Frohman's rheumatic knee, from a fall three years earlier, had been ailing for most of the voyage, but he was feeling better on the morning of May 7, a bright, sunny day. He entertained guests in his suite and later at his table. He was regaling them with tales of his life in the theater when, at 2:10 in the afternoon, within fourteen miles of the Old Head of Kinsale, with the coast of Ireland in sight, a torpedo from the German U-boat U-20 struck the Lusitania on the starboard side. Within a minute, there was a second explosion, followed by several smaller ones.

As passengers began to panic, Frohman stood on the promenade deck, chatting with friends and smoking a cigar. He calmly remarked, "This is going to be a close call." Frohman, with a disabled leg and walking with a cane, could not have jumped from the deck into a lifeboat, so he was trapped. Instead, he and millionaire Alfred Vanderbilt tied lifejackets to "Moses baskets" containing infants who had been asleep in the nursery when the torpedo struck. Frohman then went out onto the deck, where he was joined by actress Rita Jolivet, her brother-in-law George Vernon and Captain Alick Scott. In the final moments, they clasped hands, and Frohman paraphrased his greatest hit, Peter Pan: "Why fear death? It is the most beautiful adventure that life gives us." Jolivet, the only survivor of Frohman's party, was standing with Frohman as the ship sank. She later said, "with a tremendous roar a great wave swept along the deck. We were all divided in a moment, and I have not seen any of those brave men alive since."

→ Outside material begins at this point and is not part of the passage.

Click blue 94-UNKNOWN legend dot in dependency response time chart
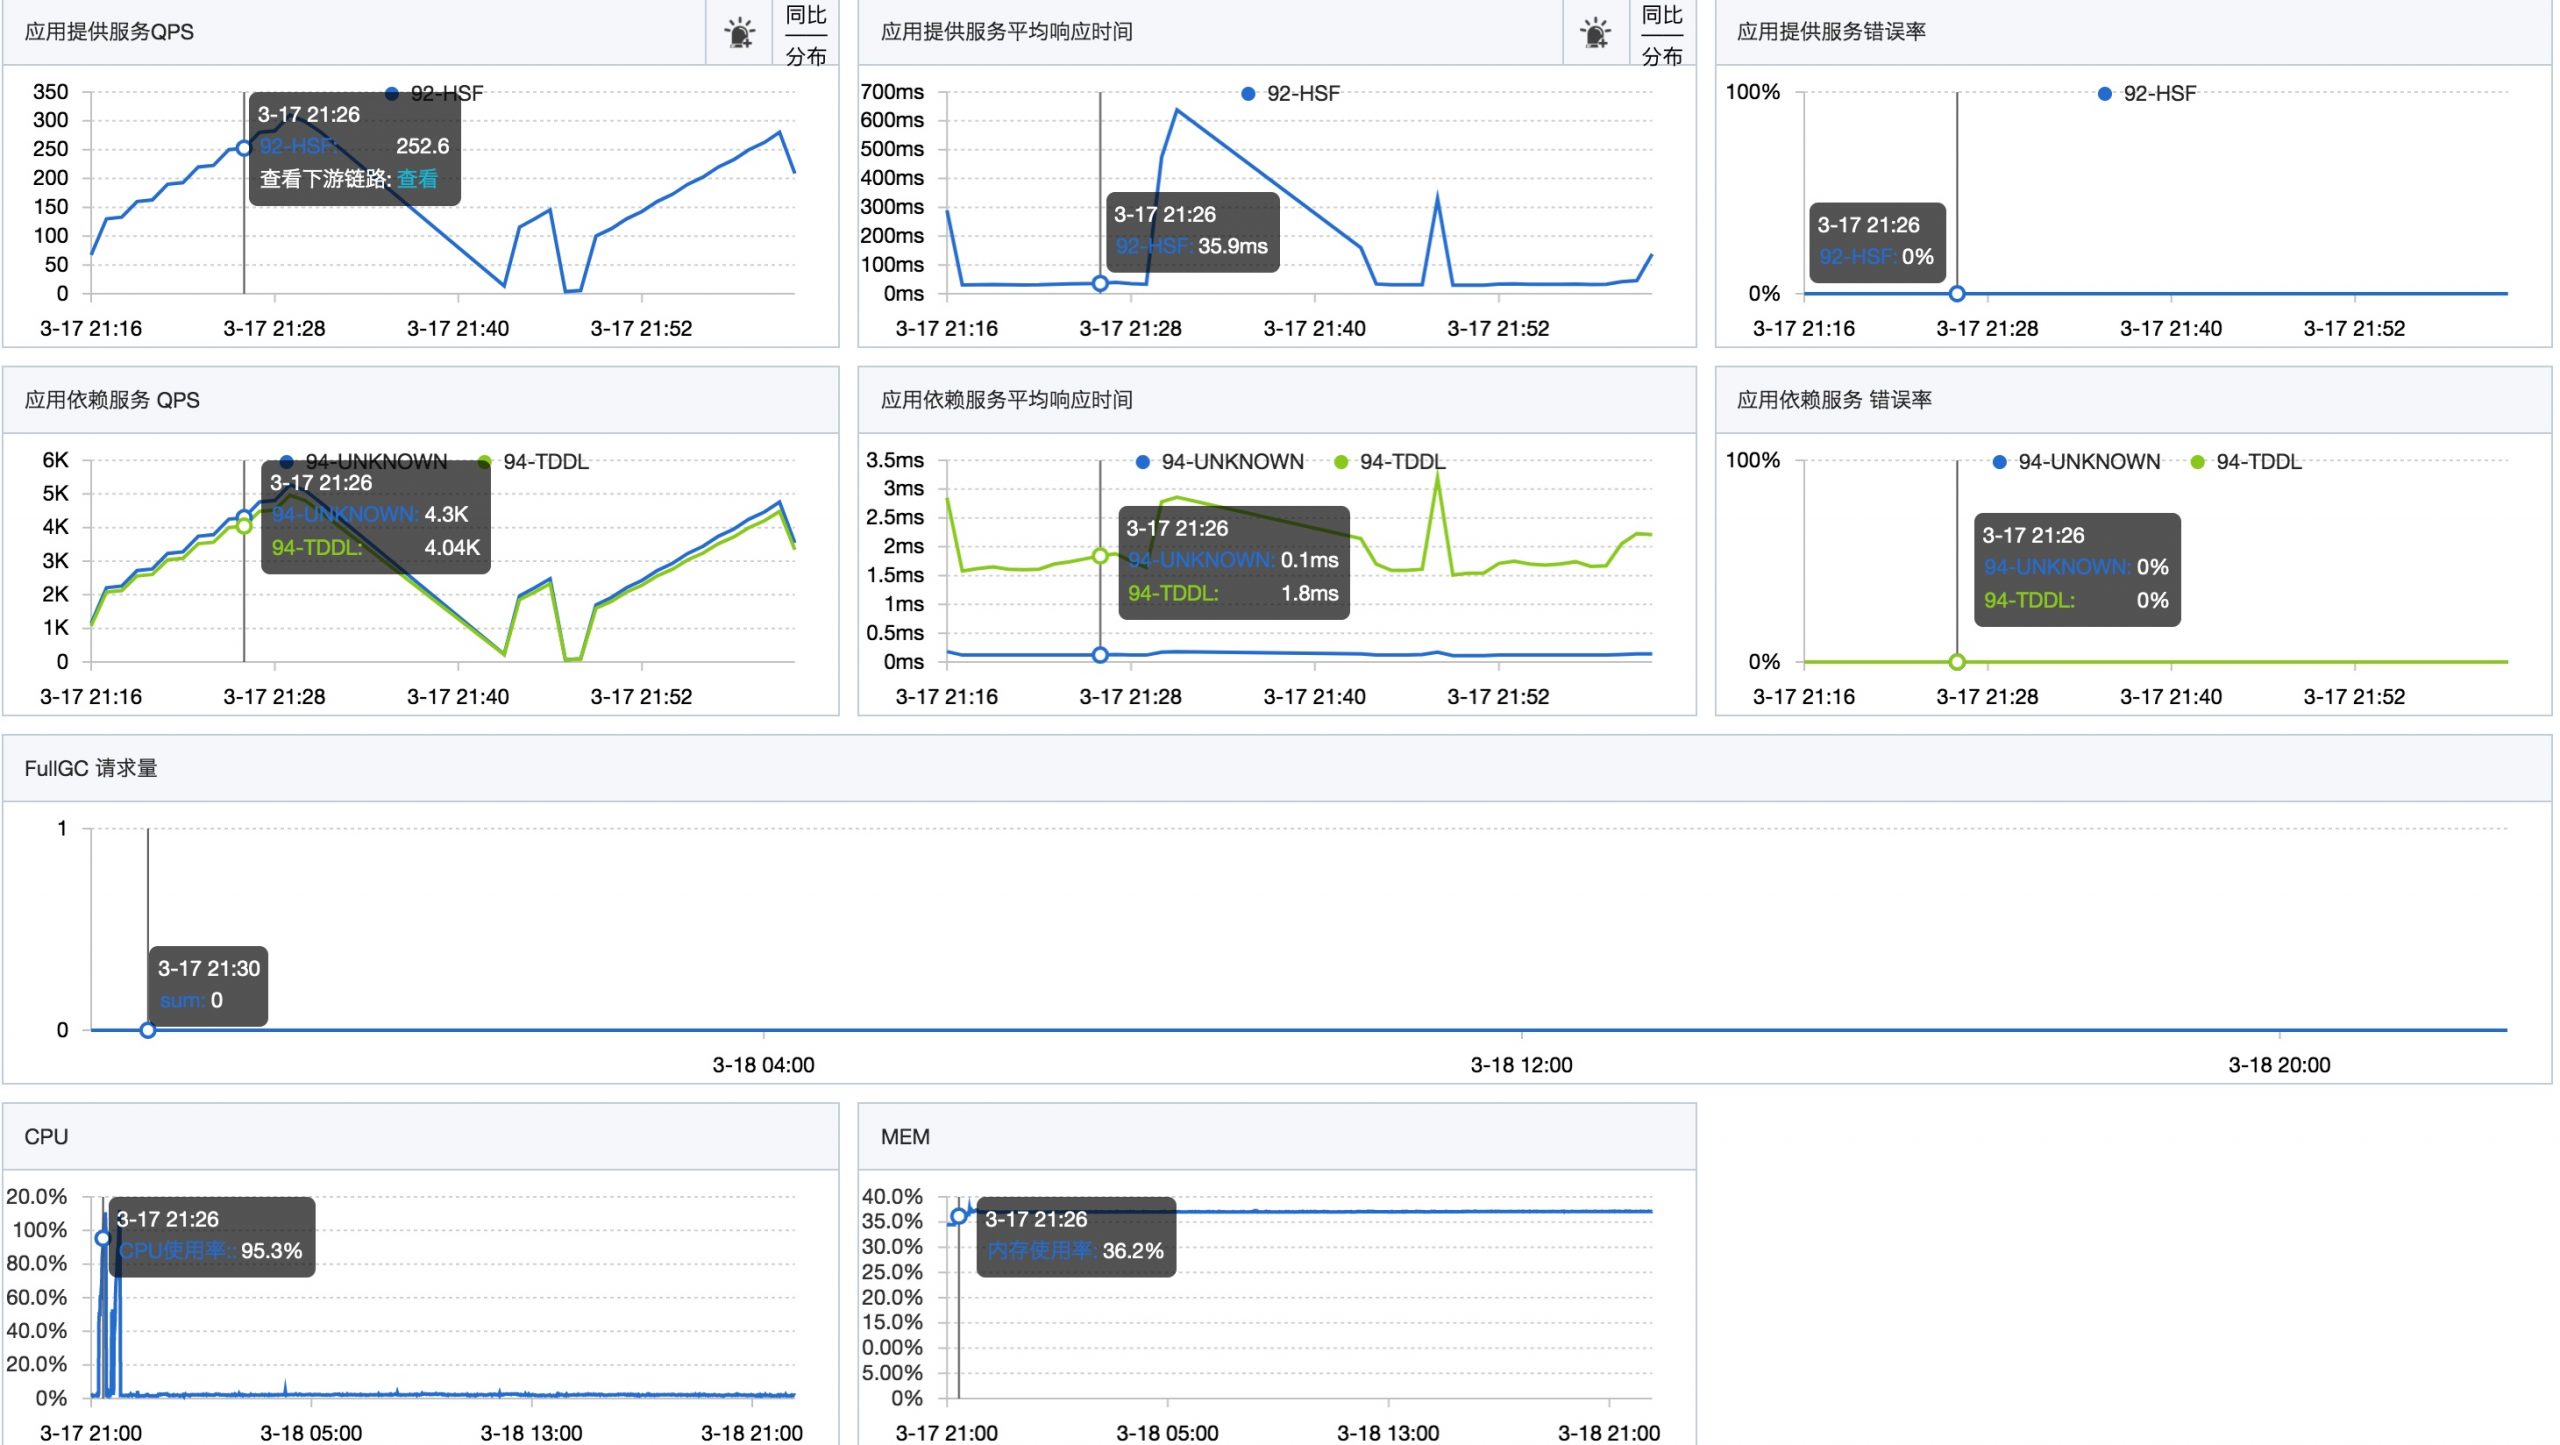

At his death, Frohman was 58. His body later washed ashore below the Old Head of Kinsale, and lay among 147 others awaiting identification, where a rescued American identified him from newspaper photographs. His body, alone among all the others, was not disfigured. It was determined that he was killed by a heavy object falling on him, rather than by drowning. His funeral service was held on May 25 at Temple Emanu-El in New York City, and he was buried in the Union Field Cemetery in Ridgewood, Queens, New York. Services were also arranged by some of his stars in other American cities: by Maude Adams in Los Angeles, by John Drew in San Francisco, by Billie Burke in Tacoma, and by Donald Brian, Joseph Cawthorn and Julia Sanderson in Providence, as well as memorial services at both St Paul's Cathedral and the Church of St Martin-in-the-Fields in London. Frohman was also eulogized by the French Academy of Authors in Paris.

A memorial to Frohman is located on The Causeway at Marlow on Thames. The memorial, by the artist Leonard Stanford Merrifield, features a drinking fountain with a sculptured nymph and inscription.

==Portrayals in films, television and stage==
Frohman was portrayed by Edwin Maxwell in The Great Ziegfeld (1936) and by Harry Hayden in the film Till the Clouds Roll By (1946). He was played by William Hootkins in the BBC mini-series The Lost Boys in 1978. He was portrayed by Nehemiah Persoff in Ziegfeld: The Man and His Women also in 1978 on television. In the 1980 film Somewhere in Time, the character William Fawcett Robinson, played by Christopher Plummer, was based on Frohman. In 2004, Dustin Hoffman portrayed him in the film Finding Neverland, while Kelsey Grammer played him in the musical of the same name on Broadway in 2015.